Big fruit size and nice red pigmentation combined with good flavor should be the major target for red-fleshed kiwifruit (Actinidia spp.) breeding programs. Genetic diversity and plant characteristics were evaluated on a set of kiwifruit accessions with predominantly red flesh to identify the superior individuals for further breeding or study of commercial application. The leading phenotypic characters varied widely among the accessions. Accession R reached average fruit weight ≈100 g, whereas it ranged from 43.15 to 84.71 g for the other accessions. Fruits of L and Q were flatter in shape than the others. The core volume accounted for fruit proportions ranging from 2.33% to 11.42%. ‘Chuhong’, ‘Honghua’, and K exhibited a round fruit apex, whereas most others showed a depressed apex. R, L, and Q had the highest a* values in the inner pericarp and also the most appealing visual coloration.
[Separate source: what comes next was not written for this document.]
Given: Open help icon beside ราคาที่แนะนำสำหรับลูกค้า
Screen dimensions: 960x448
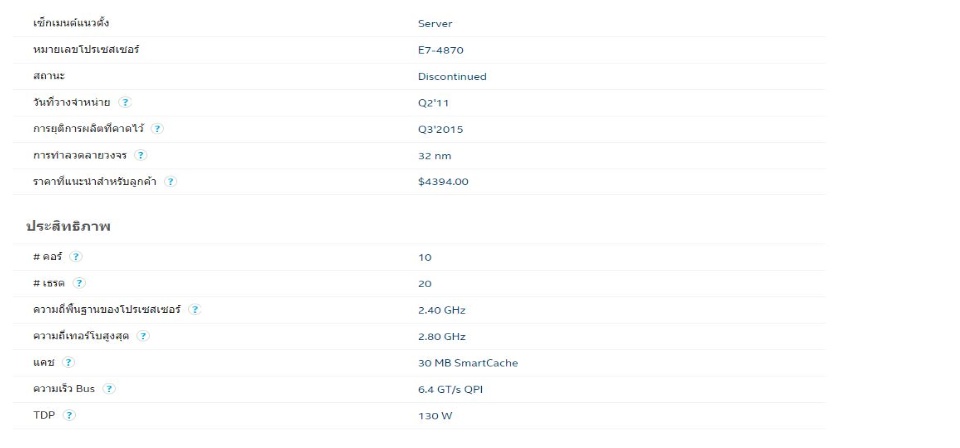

Results revealed significantly higher soluble solid content (SSC), total sugar, and sugar/acid ratio in Q, R, and L. The 12 pairs of simple sequence repeat (SSR) markers were successfully used to characterize the genetic variability and confirm true-to-type identity for four accessions. However, the limited number of markers had no ability to discriminate among the other 11 accessions. Based on additional 28 SSRs, six of the indistinguishable accessions were confirmed to be genetically different, and three seemed to belong to the same clone vine. The results demonstrated that application of SSR data could improve the efficiency of identifying red-fleshed kiwifruit germplasm.